Immune Thrombocytopenic Purpura (ITP): This condition is characterized by autoimmune destruction of platelets, leading to a low platelet count. It is a common cause of thrombocytopenia and often presents with a platelet count in the range of 50-100k.

Viral Infections (e.g., HIV, Hepatitis C): Certain viral infections can lead to thrombocytopenia due to bone marrow suppression or immune-mediated platelet destruction.
Medication-Induced Thrombocytopenia: Various medications, such as heparin, quinine, and sulfonamides, can cause thrombocytopenia as a side effect.
Chronic Liver Disease: Liver disease can lead to thrombocytopenia due to splenic sequestration and decreased platelet production.
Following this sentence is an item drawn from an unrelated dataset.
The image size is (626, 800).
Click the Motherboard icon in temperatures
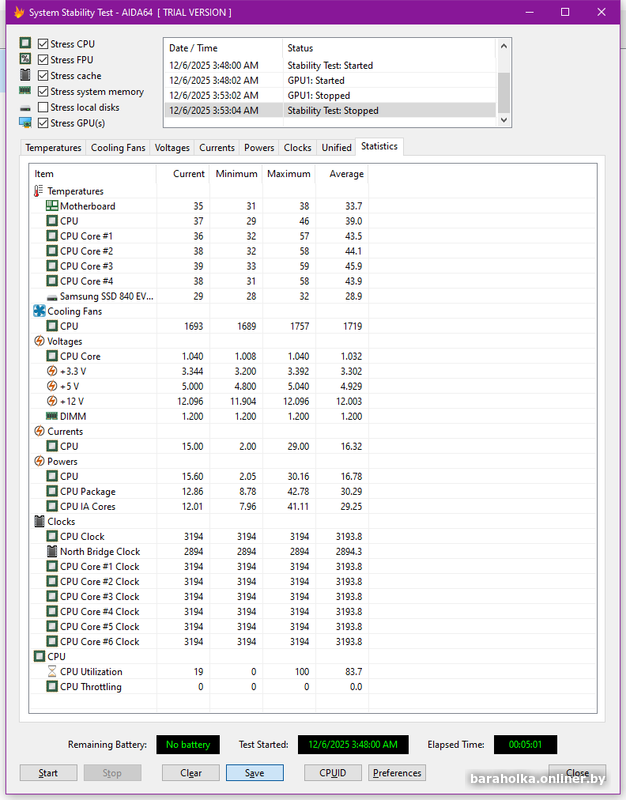click(52, 206)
Thrombotic Thrombocytopenic Purpura (TTP): A rare but life-threatening condition characterized by thrombocytopenia, microangiopathic hemolytic anemia, and renal failure. Prompt diagnosis and treatment are crucial to prevent mortality.
Heparin-Induced Thrombocytopenia (HIT): A serious condition that occurs in response to heparin therapy, leading to thrombocytopenia and increased risk of thrombosis.
Disseminated Intravascular Coagulation (DIC): A condition characterized by widespread clotting and bleeding, which can lead to thrombocytopenia and other coagulopathy abnormalities.

Congenital Thrombocytopenias (e.g., Bernard-Soulier Syndrome, Wiskott-Aldrich Syndrome): Rare genetic disorders that affect platelet production or function.
Bone Marrow Failure Syndromes (e.g., Aplastic Anemia, Myelodysplastic Syndromes): Conditions that affect the bone marrow's ability to produce blood cells, including platelets.
Systemic Lupus Erythematosus (SLE): A chronic autoimmune disease that can cause thrombocytopenia, among other symptoms.